The Prime Minister and members of the Cabinet of Ministers reported on their activities at sessions of the Supreme Soviet and meetings of the standing commissions of the chambers and committees at the Supreme Soviet. The Prime Minister had the right to raise the question of confidence in the Cabinet of Ministers at these meetings and in reports.

=== Presidium of the Cabinet of Ministers of the USSR ===
The Presidium of the Cabinet of Ministers was composed of the Prime Minister, his deputies, and ministers of the USSR. It had its capabilities defined by a USSR law named "On the Cabinet of Ministers of the USSR", which was made to follow the former Council of Ministers, the preceding agency the Cabinet was replacing. The Presidium's main purpose was to decide on matters of public administration within the jurisdiction of the USSR.

=== Apparatus of the USSR Cabinet of Ministers ===
The Apparatus of the Cabinet of Ministers was created on May 22nd, 1991, in accordance with the aforementioned law "On the Cabinet of Ministers of the USSR". It was composed of the original departments of the Cabinet of Ministers, along with secretariats of the PM, the Apparatus of the State Council for Economic Reform and the Apparatus of State Commissions of the Cabinet Ministers. It was headed by the Manager Affairs of the Cabinet of Ministers; a role that could only be filled by a former member of the Presidium. Within said Apparatus were the 'Departments of the Cabinet Ministers', which fulfilled many key tasks that were employed to the cabinet, such as preparing proposals, preparing analytical information, and studying information published by state media.

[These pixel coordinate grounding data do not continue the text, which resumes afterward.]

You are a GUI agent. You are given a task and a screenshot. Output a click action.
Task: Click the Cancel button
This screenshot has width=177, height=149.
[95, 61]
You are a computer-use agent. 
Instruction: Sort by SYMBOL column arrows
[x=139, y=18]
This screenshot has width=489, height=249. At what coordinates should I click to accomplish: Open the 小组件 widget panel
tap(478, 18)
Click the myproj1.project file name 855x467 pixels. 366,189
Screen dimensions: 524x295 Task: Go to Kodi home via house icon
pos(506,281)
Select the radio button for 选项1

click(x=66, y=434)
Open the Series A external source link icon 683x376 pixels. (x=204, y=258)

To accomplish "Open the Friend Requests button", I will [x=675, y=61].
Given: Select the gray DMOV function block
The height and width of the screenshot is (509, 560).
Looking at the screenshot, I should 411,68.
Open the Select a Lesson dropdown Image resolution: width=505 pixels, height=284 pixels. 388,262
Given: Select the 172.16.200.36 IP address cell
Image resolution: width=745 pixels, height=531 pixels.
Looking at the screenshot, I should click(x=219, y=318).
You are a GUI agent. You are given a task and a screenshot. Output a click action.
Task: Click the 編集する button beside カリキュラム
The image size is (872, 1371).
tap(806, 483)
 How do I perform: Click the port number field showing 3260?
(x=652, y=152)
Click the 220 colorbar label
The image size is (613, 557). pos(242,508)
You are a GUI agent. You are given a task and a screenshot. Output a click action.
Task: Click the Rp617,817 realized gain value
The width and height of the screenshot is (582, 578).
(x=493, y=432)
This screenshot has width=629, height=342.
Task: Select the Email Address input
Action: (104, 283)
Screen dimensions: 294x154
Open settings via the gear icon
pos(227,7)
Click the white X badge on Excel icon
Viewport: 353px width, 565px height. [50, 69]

==== Structure of the apparatus of the USSR Cabinet of Ministers ====
Below is a list of departments within the Apparatus, listed in terms of power.

1. Economic Department
2. Department of Social Development
3. Department of Industry
4. Department of Transport and Communications
5. Defense Department
6. Agro-Industrial Department
7. Department of Scientific and Technological Progress
8. Department of Foreign Economic Relations
9. Department of Territorial Development and Capital Construction
10. Department of Education,Culture and Health
11. Legal Department
12. Human Resources Department
13. General Department
14. Secretariat of the Prime Minister
15. Press Service of the Prime Minister
16. Secretariats of Deputy Prime Ministers
17. Office of the State Council for Economic Reform
18. Office of the State Military-Industrial Commission
19. Office of the State Fuel and Energy Commission
20. Office of the State Commission for Emergency Situations
21. Financial and economic department
22. Government Archives
23. Government Library

==Dissolution==
The Cabinet of Ministers was dissolved on August 28, 1991, after a vote of no confidence was declared by the Supreme Soviet. It was subsequently succeeded by the Committee on the Operational Management of the Soviet Economy.